PAGE EXTRACT
_ _ _ _
# Source for SRAM brake pads



## TucsonMTB (Aug 3, 2008)

Rumor has it the SRAM pads in my Rival brakes are SwissStop brand. I like the way they work.

My LBS does not seem to carry them. Can anyone suggest a source for replacements?

Thanks in advance!


----------



## Rubber Lizard (May 10, 2007)

Any bike shop, anywhere, will be able to order then in for you.


----------



## RC28 (May 9, 2002)

TucsonMTB said:


> Rumor has it the SRAM pads in my Rival brakes are SwissStop brand. I like the way they work.
> 
> My LBS does not seem to carry them. Can anyone suggest a source for replacements?
> 
> Thanks in advance!


It's no rumor. They are made by SwissStop. In the latest releases they even say so (SRAM by SwissStop). Ebay's a good source.


----------



## TucsonMTB (Aug 3, 2008)

RC28 said:


> Ebay's a good source.


Yep! I believe someone on eBay will get my business. I would love to support my local shop, but they show no interest in ordering the SwissStop pads. They recommend Shimano DuraAce instead.


----------



## davidka (Dec 12, 2001)

I have Koolstops in my Rival (1st gen model). I had to grind the channel for the retainer pins much deeper into the pad for SRAM's larger pins. I like the performance of them better than the pads they came with, which loaded badly with aluminum bits and scarred my rims.


----------
_ _ _ _
GOALS
1. Which distinct usernames post in the brake pad thread?
2. Could you set down the part of the brake pad thread between "Yep! I believe" and "scarred my rims.", inclusive?

RECORD EXTRACTS
_ _ _ _
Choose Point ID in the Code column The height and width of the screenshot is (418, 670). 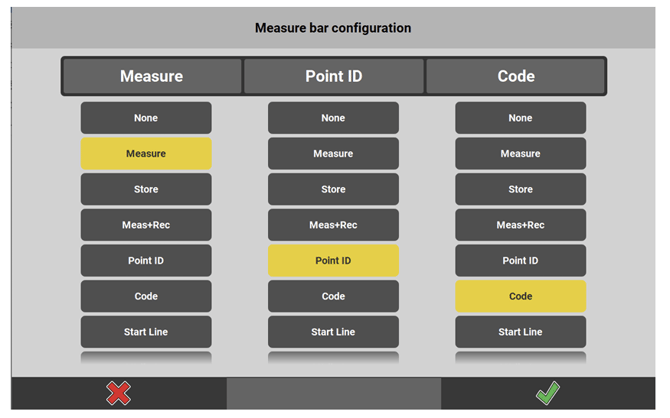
_ _ _ _
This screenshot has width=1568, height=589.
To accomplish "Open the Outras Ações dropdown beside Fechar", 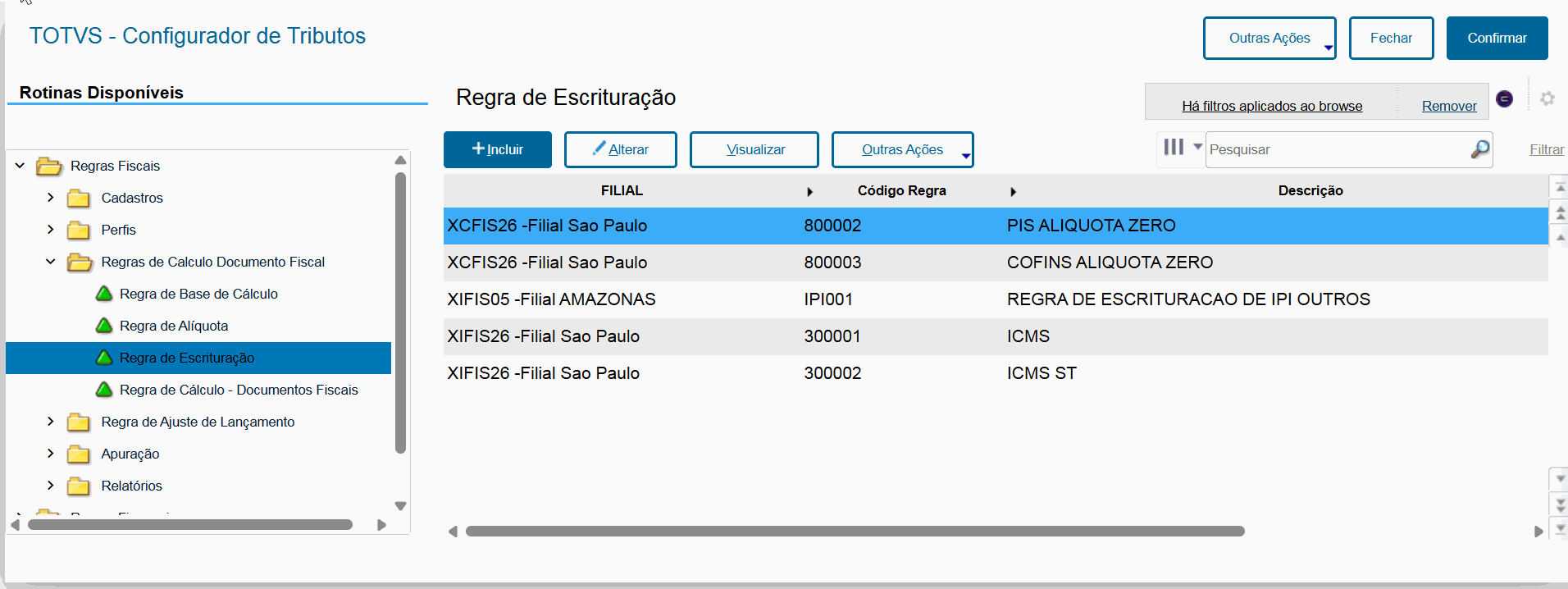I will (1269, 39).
_ _ _ _
THE SOLUTIONS
1. TucsonMTB, Rubber Lizard, RC28, davidka

2.
Yep! I believe someone on eBay will get my business. I would love to support my local shop, but they show no interest in ordering the SwissStop pads. They recommend Shimano DuraAce instead.


----------



## davidka (Dec 12, 2001)

I have Koolstops in my Rival (1st gen model). I had to grind the channel for the retainer pins much deeper into the pad for SRAM's larger pins. I like the performance of them better than the pads they came with, which loaded badly with aluminum bits and scarred my rims.